Appellants Kari Heyser, et al. (“the Franchisees”), seek review of the trial court's grant of partial summary judgment in favor of Appellees Noble Roman's Inc., Paul W. Mobley, A. Scott Mobley, Troy Branson, and Mitch Grunat (collectively, “Noble Roman's”). We affirm and remand for further proceedings.
The Franchisees raise one issue, which we restate as whether the trial court erred by granting partial summary judgment to Noble Roman's on the Franchisees' claim for constructive fraud.1
II. FACTS AND PROCEDURAL HISTORY
On, June 19, 2008, the Franchisees filed suit against Noble Roman's and two financial institutions (“the Banks”). The Franchisees asserted fraud and other claims against Noble Roman's and the Banks in relation to the Franchisees' agreements to open franchised Noble Roman's Pizza Restaurants that subsequently failed. On November 14, 2008, the Franchisees filed an Amended Complaint, which added more plaintiffs. On December 16, 2008, the Franchisees filed a Second Amended Complaint, which added other plaintiffs.
The Banks each filed a motion to dismiss the Franchisees' fraud claims against them for failure to state a claim upon which relief could be granted. The Franchisees filed a response. After a hearing on March 25, 2009, the trial court granted the Banks' motions to dismiss and dismissed them from the case with prejudice.

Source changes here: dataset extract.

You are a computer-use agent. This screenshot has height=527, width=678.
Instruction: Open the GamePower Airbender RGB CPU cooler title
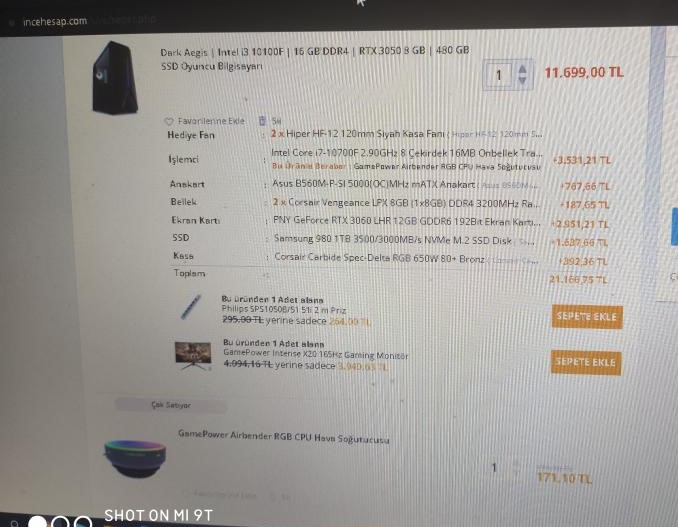[x=284, y=437]

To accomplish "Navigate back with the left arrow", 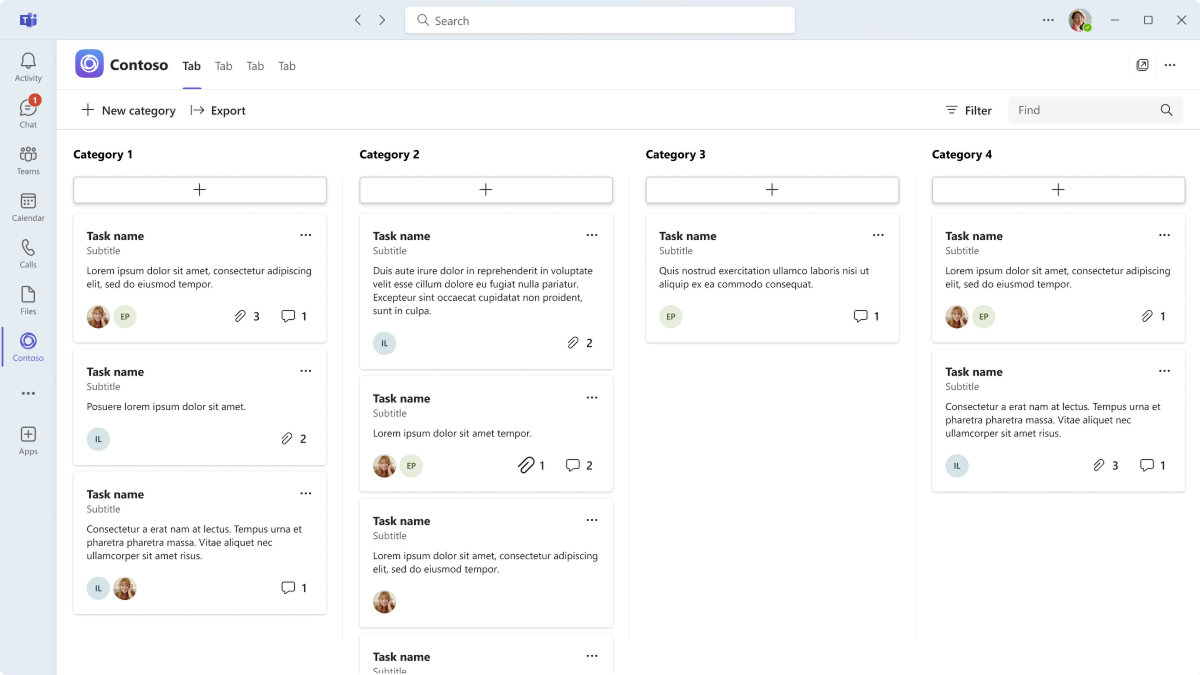I will [358, 20].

Next, Noble Roman's filed a Motion for Partial Summary Judgment and a supporting memorandum of law. In the memorandum, Noble Roman's asserted that the Franchisees were not “alleging constructive fraud.” Appellants' App. p. 166. Instead, Noble Roman's claimed that the Franchisees were alleging actual fraud, and that many of the alleged fraudulent statements in the Franchisees' Complaint and subsequent amendments did not qualify as actual fraud. The Franchisees filed a Response, in which they asserted that their Complaint and subsequent amendments alleged both actual and constructive fraud against Noble Roman's.

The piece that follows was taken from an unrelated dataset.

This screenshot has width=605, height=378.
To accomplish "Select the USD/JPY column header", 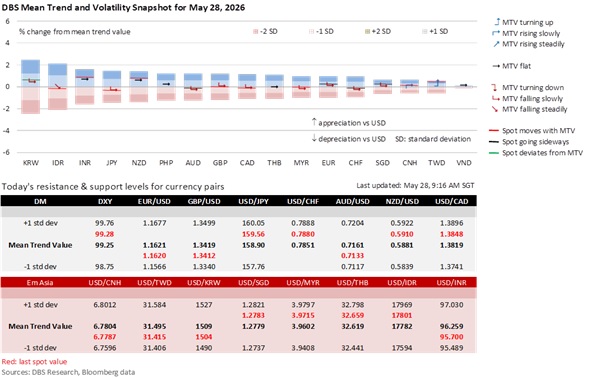I will click(x=253, y=201).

After a hearing, the trial court issued an order on September 23, 2009, granting Noble Roman's Motion for Partial Summary Judgment. The trial court determined, in part,
That as to constructive fraud, the Court finds that in the hearing of March 25, 2009 the Plaintiffs by counsel stated to the Court, ‘we have not plead constructive fraud.’ The Court finds that this is binding upon the parties and they are estopped from now asserting they have plead constructive fraud in the Complaint․
Appellants' App. p. 40.
On October 8, 2009, the Franchisees filed a “Motion to Correct Error, Reconsider and Vacate Order; Request for Clarification; Alternatively, Motion for Certification of Appeal of Interlocutory Order and for Stay of Proceedings Pending Appeal.” Appellants' App. p. 194. Noble Roman's filed a response. After a hearing, the trial court issued an order on January 12, 2010. In the order, the trial court denied the Franchisees' Motion to Correct Error, denied their request for leave to amend their complaint to more clearly identify constructive fraud claims, and denied their request to certify the September 23, 2009, order for discretionary interlocutory appeal.
On January 15, 2010, during a telephonic status conference, the Franchisees asked the trial court to reconsider the denial of their Motion to Correct Error. On February 4, 2010, the trial court issued an Order in which the trial court denied the Franchisees' request to reconsider. In the Order, the trial court stated, “the Court does not deem the prior statements of Plaintiffs' counsel to be ambiguous.” Appellants' App. p. 33. The trial court further determined:
there is no just reason for delay and the Court does now expressly enter [ ] Final Judgment as to the issues of whether or not the Plaintiffs included in the Amended Complaint the theory of constructive fraud and that the Plaintiffs may not have leave to file an Amended Complaint to include such theory.
Appellants' App. p. 34.
Our standard of review for a trial court's grant of a motion for summary judgment is well settled. Summary judgment is appropriate only where there is no genuine issue of material fact and the moving party is entitled to judgment as a matter of law. Ind. Trial Rule 56(C), Evan v. Poe & Associates, Inc., 873 N.E.2d 92, 97 (Ind.Ct .App.2007). All facts and reasonable inferences drawn from those facts are construed in favor of the nonmovant. Id. We must carefully review a decision on summary judgment to ensure that a party was not improperly denied its day in court. Id.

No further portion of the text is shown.